30 czerwca 1946 roku w Polsce  odbyło się zorganizowane przez władze komunistyczne­ referendum („głosowanie ludowe”) dotyczące kwestii ustrojowo-gospodarczych oraz przebiegu polskiej granicy zachodniej. Początkowo w zamyśle inicjatorów referendum miało być pretekstem do odsunięcia w czasie wyborów parlamentarnych, rychło jednak przekształciło się w konfrontację pomiędzy komunistami i ich sojusznikami, zorganizowanymi w tzw. Bloku Stronnictw Demokratycznych, a główną partią opozycyjną – kierowanym przez Stanisława Mikołajczyka Polskim Stronnictwem Ludowym (PSL).
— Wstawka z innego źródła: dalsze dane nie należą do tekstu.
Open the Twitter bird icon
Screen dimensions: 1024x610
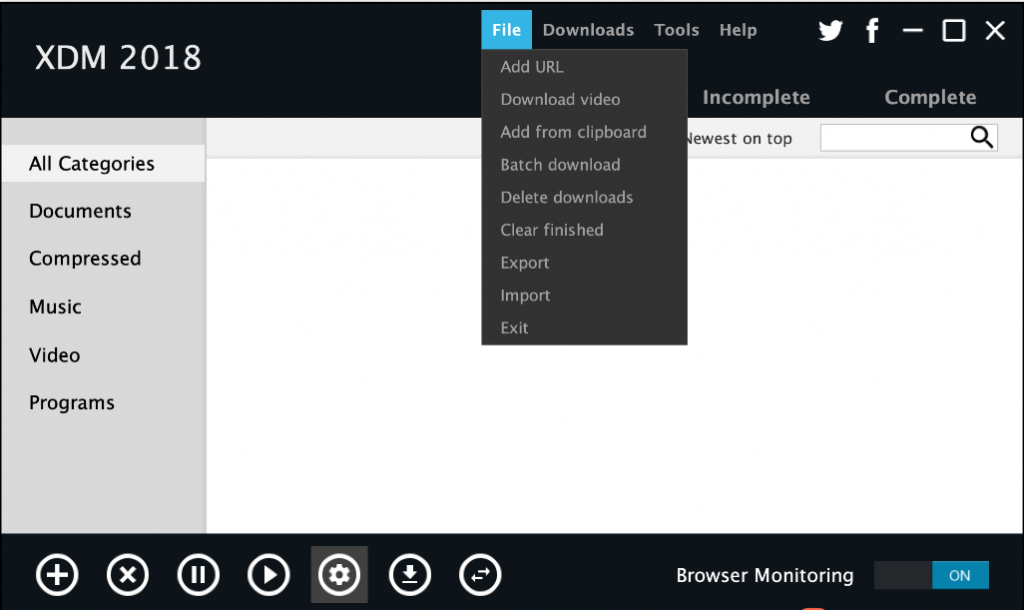pos(831,31)
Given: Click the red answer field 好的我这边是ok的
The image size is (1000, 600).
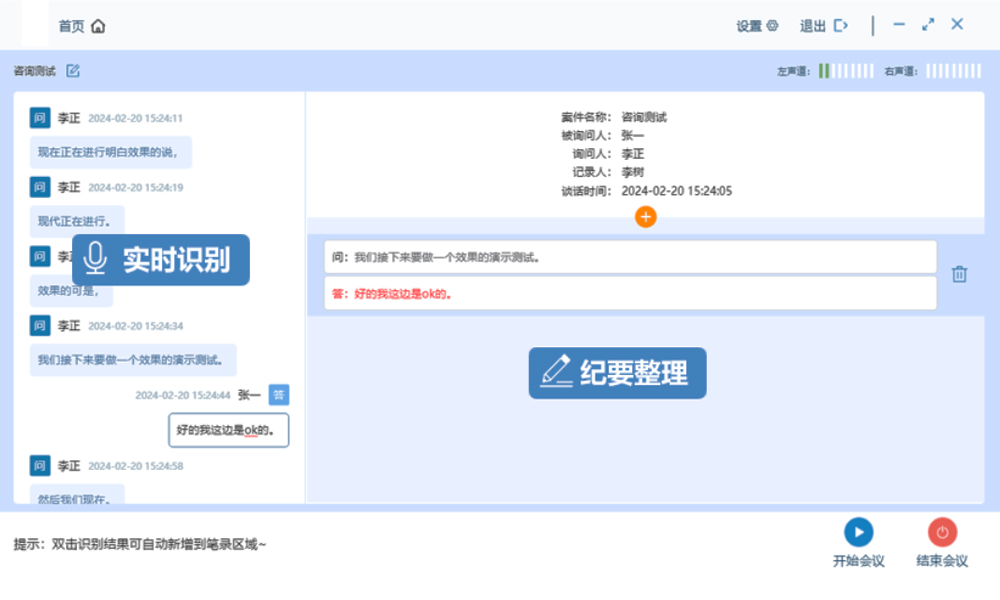Looking at the screenshot, I should [x=630, y=294].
Według oficjalnych danych, zgodnie z wytycznymi Bloku Stronnictw Demokratycznych, „3 razy TAK” miało głosować 68,2% uczestników referendum. Wyniki te nie odpowiadają jednak prawdzie, zostały bowiem przez komunistów sfałszowane. W rzeczywistości obóz rządzący poparła najwyżej jedna czwarta uprawnionych do głosowania (notka autorstwa dr. hab. Zdzisława Zblewskiego).